Last October, President Trump signed a proclamation that bars legal immigrants from entering the United States unless they can prove they have health insurance coverage or the means to pay for it within 30 days of arriving in the U.S. Since it is unlikely that prospective immigrants can secure health insurance before arriving in the U.S., implementing this rule will require consular officers to estimate “reasonably foreseeable” medical costs and ensure immigrants have the resources to pay them.
The administration’s rationale for the rule is a belief that immigrants are likely to be a burden on the U.S. health care system, although there is little evidence to support this argument. In general, immigrants use fewer health resources and services than native-born Americans. Recent immigrants — about 5 percent of the population — are responsible for less than 1 percent of public medical spending; recent immigrants with public insurance had health expenditures one-sixth that of publicly insured native-born Americans. Using a straightforward interpretation of “reasonably foreseeable medical costs,” we simulated the potential effects of a rule requiring people to have resources equal to the expected costs of their future medical care. We found that the vast majority of those affected would not incur the predicted level of costs. At the same time, the rule would reduce less than half the burden on the medical system incurred by immigrants with high medical costs.
It would be very challenging to substantially reduce uninsured medical costs without disadvantaging many potential migrants who are not likely to be a burden on the system. Across the population, a very small minority of people account for a majority of expenditures. It is difficult to predict who will fall into the costly tail of that distribution.
In our simulation, we assumed that the “reasonably foreseeable” costs of a person with a given health condition could be approximated as the actual average costs of people diagnosed with that condition. We used data from the Medical Expenditure Panel Survey from 2009 to 2015 and examined spending among people with common clinical conditions and those with total annual health spending of more than $20,000. The conditions included acute diagnoses like hip fractures, as well as chronic conditions such as HIV infection, diabetes, and cancer. We found that within each health condition, spending was concentrated among a small group of people. Those at the 75th percentile of the spending distribution spent about 10 times as much as those at the 25th percentile of the distribution.

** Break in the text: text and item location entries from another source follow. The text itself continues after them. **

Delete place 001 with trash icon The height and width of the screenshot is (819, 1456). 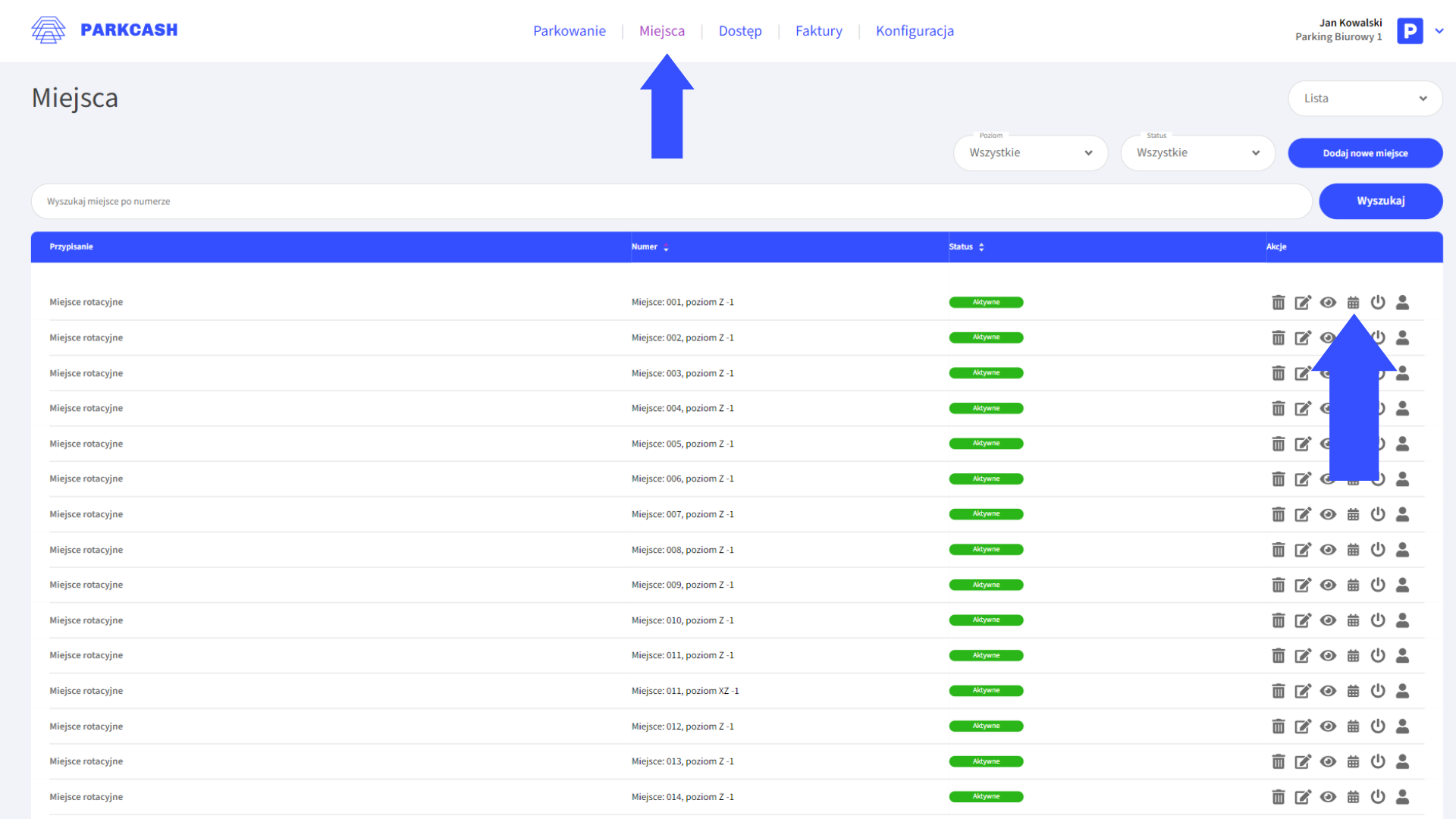point(1278,303)
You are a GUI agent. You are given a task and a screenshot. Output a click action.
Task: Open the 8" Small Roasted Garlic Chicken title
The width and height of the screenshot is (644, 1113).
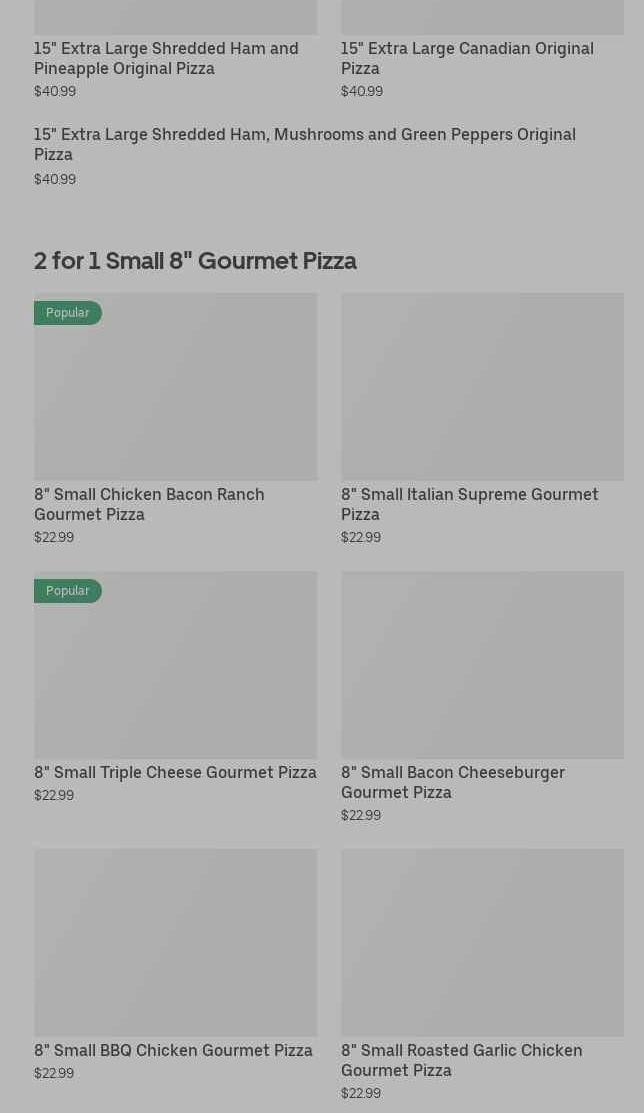[461, 1060]
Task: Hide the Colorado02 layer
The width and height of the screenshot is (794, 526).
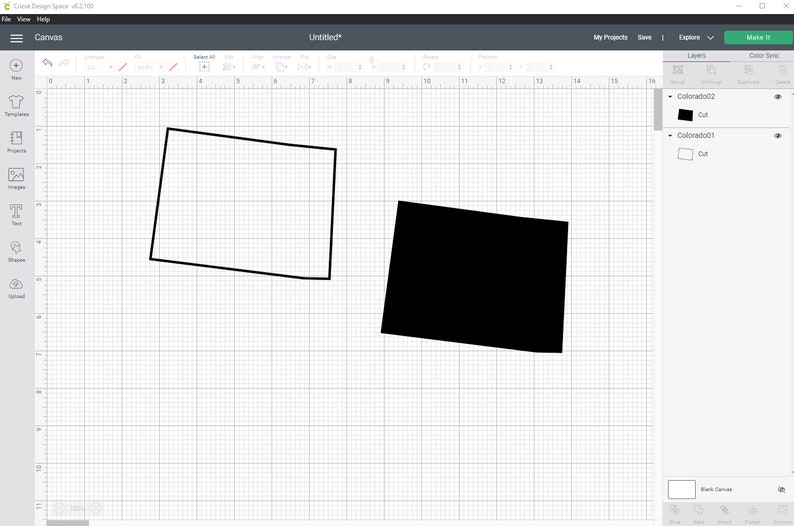Action: tap(778, 97)
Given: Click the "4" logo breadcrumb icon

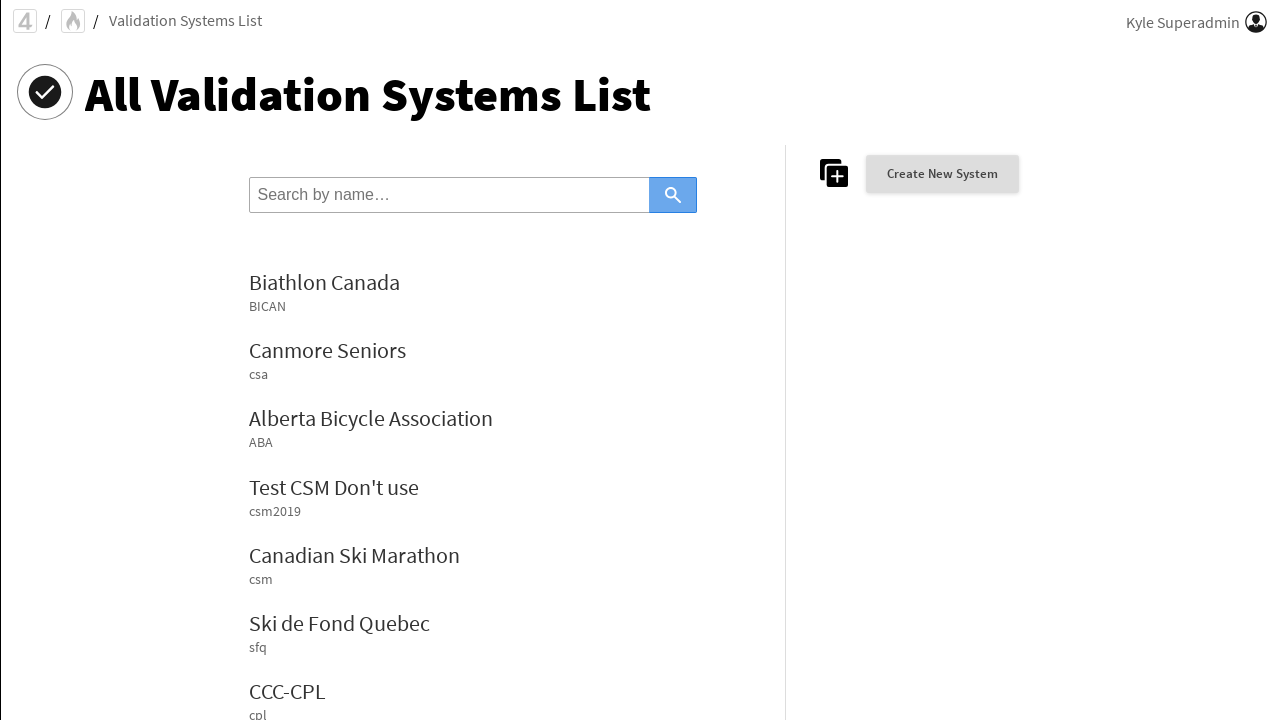Looking at the screenshot, I should point(25,21).
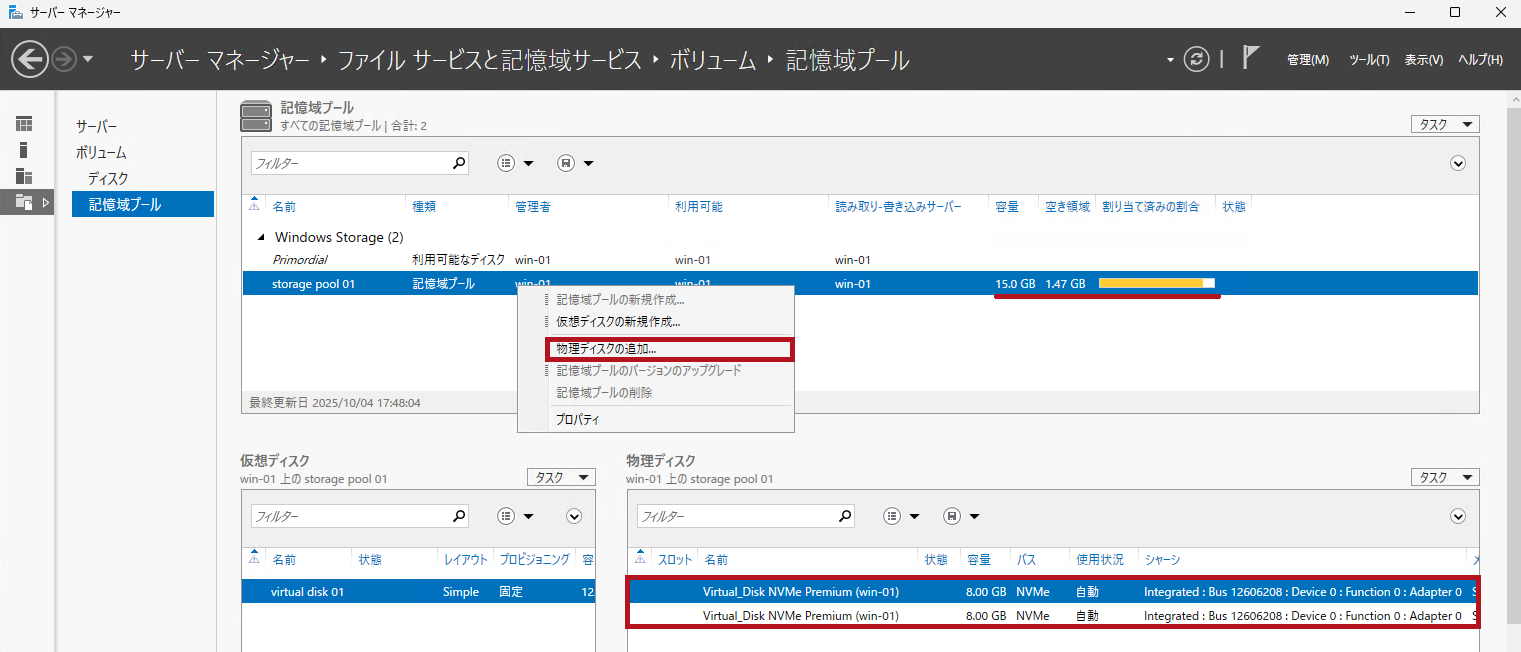
Task: Collapse the Windows Storage group
Action: pyautogui.click(x=262, y=238)
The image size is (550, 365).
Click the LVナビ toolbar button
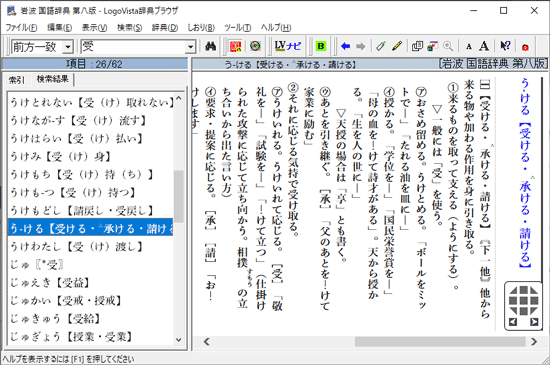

Most people required to have resources equal to the “reasonably foreseeable costs” of an illness would not actually spend this amount. Across conditions diagnosed, between 54 percent and 83 percent of people would not spend the average “reasonably foreseeable” cost during their second year after diagnosis. That is, the “reasonably foreseeable cost” standard would have a high false positive rate, requiring many people to have more resources on hand than would be needed.
While the great majority of people affected would be forced to have excessive resources under this standard, it would still fail to eliminate the majority of potentially uncompensated care costs. Across all conditions, about 80 percent of all spending is incurred among the minority of people (18%–46%) whose spending exceeds the “reasonably foreseeable cost” threshold. After subtracting the payments this group would make with the “reasonably foreseeable” amounts on hand, about 52 percent of all spending on these conditions would nonetheless remain uncompensated.
Our simulations suggest that a “reasonably foreseeable cost” standard based on expected costs would falsely identify many people who would not incur high costs while failing to address the majority of the uncompensated-cost problem. Because of differences in diagnostic and coding practices across countries, the task of matching patients to reasonably foreseeable costs would be much more challenging in an immigrating population. And because immigrants, on average, use health care services more frugally than do native-born Americans, our estimates of spending likely overstate their health care costs. Requiring individuals to accumulate resources against the risk of a potential medical condition is not a realistic way to address health costs. Providing legal immigrants with access to health insurance, for example, by giving them equitable access to the Affordable Care Act marketplaces, is a much better way to address potential uncompensated care costs than creating a costly system of medical examination and risk prediction. This policy is liable to needlessly exclude immigrants who could be more than healthy enough to contribute meaningfully to this country in exchange for a very modest reduction in uncompensated health care expenditures.